Hanging up on the Competition
HANGING UP ON COMPETITION
[SOURCE: C-Net|News.com, AUTHOR: Mayor Martin Chavez, Albuquerque]
[Comentary] Like many elected officials, the nation's mayors have taken a renewed interest in telecommunications as the so-called video reform legislation, sponsored by Rep. Joe Barton, R-Texas, and urged by the nation's telephone companies, is considered in the U.S. Congress. And no wonder. The legislation will likely determine the extent to which our constituents will ever benefit from broadband competition. The nation's mayors generally tend to agree on three central principles that should govern any reform legislation: It should promote competition; it should make sure that consumers, not special interests, benefit; and it should ensure that the market and not the government will pick and choose winners. Rather than removing real barriers to entry, the telephone companies really want legislation to end the role of local government in protecting consumers, and to repeal the existing antidiscrimination rules that require all cable operators--big and small--to provide the latest digital broadband services to every neighborhood in their footprint. Legislators should take pause. The telephone companies are the biggest telecom companies in the world and have been built with massive government subsidies and ratepayer-guaranteed rates of return. Every time they get so-called regulatory relief, prices rise, competition suffers and promises about deploying broadband networks are broken. Now they want Congress to give them a permission slip to exclude many, if not most, of those ratepayers from upgrades to their publicly subsidized networks. If there were serious barriers to entry into the cable industry, I would be the first to champion reform.

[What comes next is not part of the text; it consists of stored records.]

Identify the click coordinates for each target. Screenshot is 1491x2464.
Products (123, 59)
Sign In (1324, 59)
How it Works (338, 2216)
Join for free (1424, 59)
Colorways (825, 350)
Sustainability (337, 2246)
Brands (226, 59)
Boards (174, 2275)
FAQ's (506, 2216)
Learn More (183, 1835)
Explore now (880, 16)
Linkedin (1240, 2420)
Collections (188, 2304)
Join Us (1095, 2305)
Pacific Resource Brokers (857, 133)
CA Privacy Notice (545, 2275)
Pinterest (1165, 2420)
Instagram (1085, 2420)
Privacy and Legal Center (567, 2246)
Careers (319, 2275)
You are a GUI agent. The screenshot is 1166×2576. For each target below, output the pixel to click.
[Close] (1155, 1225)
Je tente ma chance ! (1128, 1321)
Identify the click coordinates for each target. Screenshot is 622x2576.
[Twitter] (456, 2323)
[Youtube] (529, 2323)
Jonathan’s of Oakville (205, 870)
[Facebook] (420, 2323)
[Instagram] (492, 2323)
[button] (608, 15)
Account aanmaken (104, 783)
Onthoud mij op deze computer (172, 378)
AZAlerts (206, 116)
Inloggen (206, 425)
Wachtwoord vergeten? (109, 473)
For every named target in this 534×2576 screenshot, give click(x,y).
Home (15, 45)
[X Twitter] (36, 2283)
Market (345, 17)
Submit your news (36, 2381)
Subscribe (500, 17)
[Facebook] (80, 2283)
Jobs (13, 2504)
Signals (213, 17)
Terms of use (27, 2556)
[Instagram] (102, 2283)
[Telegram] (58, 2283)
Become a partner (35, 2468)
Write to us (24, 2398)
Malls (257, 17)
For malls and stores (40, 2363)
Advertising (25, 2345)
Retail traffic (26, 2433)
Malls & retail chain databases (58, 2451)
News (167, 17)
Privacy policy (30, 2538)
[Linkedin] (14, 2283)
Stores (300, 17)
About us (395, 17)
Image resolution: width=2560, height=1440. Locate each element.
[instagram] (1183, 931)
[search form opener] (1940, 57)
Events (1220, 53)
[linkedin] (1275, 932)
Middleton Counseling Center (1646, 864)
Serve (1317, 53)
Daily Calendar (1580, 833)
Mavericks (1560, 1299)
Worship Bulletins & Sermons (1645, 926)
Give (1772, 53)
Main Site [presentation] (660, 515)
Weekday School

But the alleged obstacles are really trumped up stalking horses intended to help sneak through a repeal of a law that would otherwise ensure that all neighborhoods benefit from broadband competition. Elected officials know that public policy decisions involve trade-offs. In making those decisions, we need to ask ourselves whether the decisions will benefit consumers or large corporate interests. Video franchise legislation seeks to solve competition problems that don't really exist while repealing a system of law that's critical to equal opportunity and to our economic productivity. And that's a very unwise trade-off.